Quando la bolla dell’obesità economica scoppia arriva la recessione. Tutti si sorprendono e, passata la crisi, riprendono politiche che mirano alla crescita, perché la loro ideologia non prevede altro. Non capiscono che se qualcosa cresce, questo avviene a spese di qualcos’altro, che decresce. La crescita del capitale economico di solito avviene a spese del capitale naturale, la cui decrescita, infelice, di solito influenza anche l’economia e, di conseguenza, la società. Ci parlano sempre dei costi di una transizione verso la sostenibilità, fingendo di non vedere i costi economici e sociali dell’insostenibilità. Il paese, ci dice il ministro della Protezione Civile, non ha più risorse economiche per far fronte ai costi (economici) del cambiamento climatico, dalle inondazioni alle siccità, e consiglia i cittadini di assicurarsi! Già questo ci dimostra l’insostenibilità economica del modello corrente di politiche economiche che mirano alla crescita: causano danni economicamente insostenibili.

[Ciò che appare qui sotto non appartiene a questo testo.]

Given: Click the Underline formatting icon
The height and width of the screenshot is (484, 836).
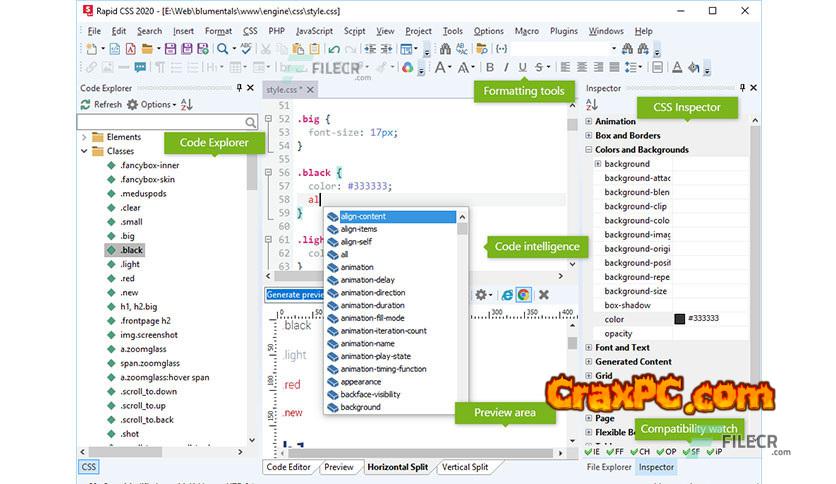Looking at the screenshot, I should click(x=522, y=68).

C’è differenza tra la “fame” causata dai disastri frutto di economie obese e la “dieta” a cui queste economie dovrebbero sottoporsi, in modo da perdere di peso senza rinunciare al benessere, anzi, finalmente perseguendolo. Nei paesi “sviluppati”, paradossalmente, i poveri sono obesi, spinti da pubblicità martellanti a consumare cibo spazzatura.

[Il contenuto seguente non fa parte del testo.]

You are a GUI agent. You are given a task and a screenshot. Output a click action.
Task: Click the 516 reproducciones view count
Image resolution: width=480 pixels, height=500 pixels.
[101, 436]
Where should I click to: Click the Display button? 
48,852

Per mettersi a dieta ci vuole un piano, e ci vogliono persone competenti. Non possiamo chiedere a chi spinge a consumare certi cibi di formulare una dieta che ci metta al riparo dalle conseguenze del consumo di quegli stessi cibi. Eppure è proprio quello che avviene: il ministro della Transizione Ecologica, l’unico nella storia politica del paese, ora dirige una floridissima fabbrica di armi. E dalla transizione ecologica è passato alla transizione militare.

Negli Usa la nuova amministrazione ha messo all’indice il concetto di “cambiamento climatico”. I fautori delle ideologie non si fidano dei fatti, ma si rifanno a preconcetti ideologici e accusano, paradossalmente, di ideologismo chi non abbraccia le ideologie in cui credono. Sono contrarissimo al No a tutto, ma sono anche contrarissimo al Sì a tutto. Il Ponte San Giorgio andava ricostruito! Non è strano che il principale responsabile della gestione politica di quell’opera appartenesse a un partito accusato di dire No a tutto?

Dobbiamo mettere a dieta la nostra economia, per farle perdere il peso superfluo: la sfida richiede un serio programma di riconversione dei paradigmi economici, prima di tutto internalizzando nelle analisi costi-benefici i danni derivanti dall’insostenibilità, per avere un quadro completo delle conseguenze del nostro agire economico. La soluzione non è semplice e richiederà sforzi congiunti di moltissime discipline, sperando che nessuna sia affetta da ideologie precostituite. Stando alle risultanze processuali, inoltre, certe scelte politiche non sono dettate da ideologie, ma da ricompense economiche per un agire contrario all’interesse pubblico, a favore di interessi privati.